THE REQUEST: Can you return the lines of the material word for word, starting with its first line and ending with the line that contains "[1331, 341]", with both of those lines included and nothing more?

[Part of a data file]
▼
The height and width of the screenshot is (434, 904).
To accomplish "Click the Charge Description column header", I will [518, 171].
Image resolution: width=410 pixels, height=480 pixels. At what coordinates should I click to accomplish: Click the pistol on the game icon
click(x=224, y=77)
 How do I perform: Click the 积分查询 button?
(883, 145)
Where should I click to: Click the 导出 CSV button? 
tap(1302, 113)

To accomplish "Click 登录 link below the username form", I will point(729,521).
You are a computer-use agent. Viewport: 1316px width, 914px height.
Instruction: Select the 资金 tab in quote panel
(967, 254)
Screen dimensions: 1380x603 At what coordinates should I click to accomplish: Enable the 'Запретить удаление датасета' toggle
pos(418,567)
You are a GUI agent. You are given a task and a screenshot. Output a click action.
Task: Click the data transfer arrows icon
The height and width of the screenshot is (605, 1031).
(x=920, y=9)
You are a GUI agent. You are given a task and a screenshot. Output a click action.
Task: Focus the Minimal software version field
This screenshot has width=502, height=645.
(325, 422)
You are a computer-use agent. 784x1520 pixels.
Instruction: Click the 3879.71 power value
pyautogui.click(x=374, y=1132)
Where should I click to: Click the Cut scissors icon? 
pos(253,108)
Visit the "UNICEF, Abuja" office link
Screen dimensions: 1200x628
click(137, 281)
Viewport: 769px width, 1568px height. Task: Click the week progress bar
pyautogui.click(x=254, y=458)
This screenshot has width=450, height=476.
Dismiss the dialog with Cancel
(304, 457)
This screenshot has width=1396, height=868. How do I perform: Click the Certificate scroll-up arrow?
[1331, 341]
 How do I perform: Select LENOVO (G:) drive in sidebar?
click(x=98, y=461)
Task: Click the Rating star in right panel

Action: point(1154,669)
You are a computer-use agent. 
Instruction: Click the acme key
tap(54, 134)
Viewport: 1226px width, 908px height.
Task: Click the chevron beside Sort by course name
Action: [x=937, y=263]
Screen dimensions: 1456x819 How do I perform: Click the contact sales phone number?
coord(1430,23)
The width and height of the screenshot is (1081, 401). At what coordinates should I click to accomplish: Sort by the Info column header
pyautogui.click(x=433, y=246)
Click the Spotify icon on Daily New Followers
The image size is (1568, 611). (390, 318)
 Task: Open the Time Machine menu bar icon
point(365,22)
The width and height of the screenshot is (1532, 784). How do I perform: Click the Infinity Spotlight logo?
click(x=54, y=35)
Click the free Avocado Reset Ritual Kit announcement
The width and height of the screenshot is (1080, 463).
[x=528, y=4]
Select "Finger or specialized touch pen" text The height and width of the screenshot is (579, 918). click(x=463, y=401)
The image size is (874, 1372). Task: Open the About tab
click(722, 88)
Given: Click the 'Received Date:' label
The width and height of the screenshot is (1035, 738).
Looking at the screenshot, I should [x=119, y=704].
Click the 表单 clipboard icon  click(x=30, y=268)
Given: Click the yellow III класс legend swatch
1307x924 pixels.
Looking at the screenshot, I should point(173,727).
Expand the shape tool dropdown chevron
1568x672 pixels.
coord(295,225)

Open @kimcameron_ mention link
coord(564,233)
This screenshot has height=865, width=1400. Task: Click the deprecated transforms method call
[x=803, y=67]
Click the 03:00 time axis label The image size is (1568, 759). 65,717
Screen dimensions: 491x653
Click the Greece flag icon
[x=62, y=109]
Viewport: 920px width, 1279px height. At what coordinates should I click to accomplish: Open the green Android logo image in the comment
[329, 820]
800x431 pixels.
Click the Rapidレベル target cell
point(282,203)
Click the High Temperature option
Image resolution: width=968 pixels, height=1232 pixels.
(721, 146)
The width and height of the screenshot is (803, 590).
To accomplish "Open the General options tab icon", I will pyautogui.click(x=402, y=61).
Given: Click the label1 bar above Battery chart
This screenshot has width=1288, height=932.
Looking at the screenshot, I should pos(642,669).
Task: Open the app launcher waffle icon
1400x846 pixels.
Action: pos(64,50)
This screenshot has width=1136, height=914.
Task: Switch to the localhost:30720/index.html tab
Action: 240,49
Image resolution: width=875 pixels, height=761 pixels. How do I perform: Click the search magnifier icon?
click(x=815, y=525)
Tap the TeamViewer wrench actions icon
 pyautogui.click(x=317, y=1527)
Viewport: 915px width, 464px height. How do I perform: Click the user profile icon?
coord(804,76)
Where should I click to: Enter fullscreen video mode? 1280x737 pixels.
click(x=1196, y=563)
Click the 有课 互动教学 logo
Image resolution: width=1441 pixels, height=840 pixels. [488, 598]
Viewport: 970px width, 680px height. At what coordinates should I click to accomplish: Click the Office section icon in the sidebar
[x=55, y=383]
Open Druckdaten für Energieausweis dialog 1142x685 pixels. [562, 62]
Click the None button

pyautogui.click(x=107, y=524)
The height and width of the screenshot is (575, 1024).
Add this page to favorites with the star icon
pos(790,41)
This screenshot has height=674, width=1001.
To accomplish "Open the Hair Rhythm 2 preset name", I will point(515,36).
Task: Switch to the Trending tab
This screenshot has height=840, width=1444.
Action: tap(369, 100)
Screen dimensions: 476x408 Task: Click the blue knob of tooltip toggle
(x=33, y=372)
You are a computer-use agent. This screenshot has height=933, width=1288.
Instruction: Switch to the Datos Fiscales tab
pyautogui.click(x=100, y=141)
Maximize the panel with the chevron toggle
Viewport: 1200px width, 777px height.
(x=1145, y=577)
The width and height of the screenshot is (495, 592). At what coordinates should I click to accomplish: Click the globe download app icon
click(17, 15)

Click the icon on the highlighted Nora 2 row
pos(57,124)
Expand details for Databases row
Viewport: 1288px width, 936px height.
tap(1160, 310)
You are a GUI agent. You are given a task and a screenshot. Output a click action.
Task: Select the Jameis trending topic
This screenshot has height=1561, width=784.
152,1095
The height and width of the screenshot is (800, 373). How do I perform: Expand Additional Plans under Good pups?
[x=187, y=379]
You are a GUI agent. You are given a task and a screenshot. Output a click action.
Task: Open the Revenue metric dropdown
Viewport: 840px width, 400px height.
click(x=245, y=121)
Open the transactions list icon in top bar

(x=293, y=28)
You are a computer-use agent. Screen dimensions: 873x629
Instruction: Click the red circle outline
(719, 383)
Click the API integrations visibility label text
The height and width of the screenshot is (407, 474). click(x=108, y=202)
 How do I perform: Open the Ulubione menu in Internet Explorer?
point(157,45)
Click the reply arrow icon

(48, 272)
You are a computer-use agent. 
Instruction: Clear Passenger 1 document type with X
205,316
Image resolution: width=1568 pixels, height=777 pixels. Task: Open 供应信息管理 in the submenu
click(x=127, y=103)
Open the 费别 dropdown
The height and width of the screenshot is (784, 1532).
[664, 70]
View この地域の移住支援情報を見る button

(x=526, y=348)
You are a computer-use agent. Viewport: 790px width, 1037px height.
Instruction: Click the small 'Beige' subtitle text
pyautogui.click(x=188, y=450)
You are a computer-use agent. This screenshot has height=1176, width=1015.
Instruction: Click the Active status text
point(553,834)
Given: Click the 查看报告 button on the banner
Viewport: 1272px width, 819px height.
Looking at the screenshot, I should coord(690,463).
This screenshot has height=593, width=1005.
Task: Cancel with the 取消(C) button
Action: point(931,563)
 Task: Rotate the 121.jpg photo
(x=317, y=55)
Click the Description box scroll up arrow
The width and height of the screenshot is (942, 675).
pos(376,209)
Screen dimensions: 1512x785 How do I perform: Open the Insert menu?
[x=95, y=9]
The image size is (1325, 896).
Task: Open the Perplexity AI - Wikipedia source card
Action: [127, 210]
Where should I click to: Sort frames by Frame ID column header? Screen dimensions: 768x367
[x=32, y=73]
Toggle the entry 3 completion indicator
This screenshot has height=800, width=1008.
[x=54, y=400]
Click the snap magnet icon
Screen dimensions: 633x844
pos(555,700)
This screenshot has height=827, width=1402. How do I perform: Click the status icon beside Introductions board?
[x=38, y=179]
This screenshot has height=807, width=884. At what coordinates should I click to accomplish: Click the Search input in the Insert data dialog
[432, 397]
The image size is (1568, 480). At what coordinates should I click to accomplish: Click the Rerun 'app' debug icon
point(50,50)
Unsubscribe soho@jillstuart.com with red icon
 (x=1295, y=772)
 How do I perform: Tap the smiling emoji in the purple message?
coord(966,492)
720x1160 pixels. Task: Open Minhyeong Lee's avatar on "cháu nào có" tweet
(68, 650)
▲
SOLUTION FOR THIS PROBLEM:
The height and width of the screenshot is (434, 904).
To accomplish "Click the Charge Description column header", I will [518, 171].
Image resolution: width=410 pixels, height=480 pixels. At what coordinates should I click to accomplish: Click the pistol on the game icon
click(x=224, y=77)
 How do I perform: Click the 积分查询 button?
(883, 145)
Where should I click to: Click the 导出 CSV button? 
tap(1302, 113)

To accomplish "Click 登录 link below the username form", I will point(729,521).
You are a computer-use agent. Viewport: 1316px width, 914px height.
Instruction: Select the 资金 tab in quote panel
(967, 254)
Screen dimensions: 1380x603 At what coordinates should I click to accomplish: Enable the 'Запретить удаление датасета' toggle
pos(418,567)
You are a GUI agent. You are given a task and a screenshot. Output a click action.
Task: Click the data transfer arrows icon
The height and width of the screenshot is (605, 1031).
(x=920, y=9)
You are a GUI agent. You are given a task and a screenshot. Output a click action.
Task: Focus the Minimal software version field
This screenshot has width=502, height=645.
(325, 422)
You are a computer-use agent. 784x1520 pixels.
Instruction: Click the 3879.71 power value
pyautogui.click(x=374, y=1132)
Where should I click to: Click the Cut scissors icon? 
pos(253,108)
Visit the "UNICEF, Abuja" office link
Screen dimensions: 1200x628
click(137, 281)
Viewport: 769px width, 1568px height. Task: Click the week progress bar
pyautogui.click(x=254, y=458)
This screenshot has width=450, height=476.
Dismiss the dialog with Cancel
(304, 457)
This screenshot has width=1396, height=868. How do I perform: Click the Certificate scroll-up arrow?
[1331, 341]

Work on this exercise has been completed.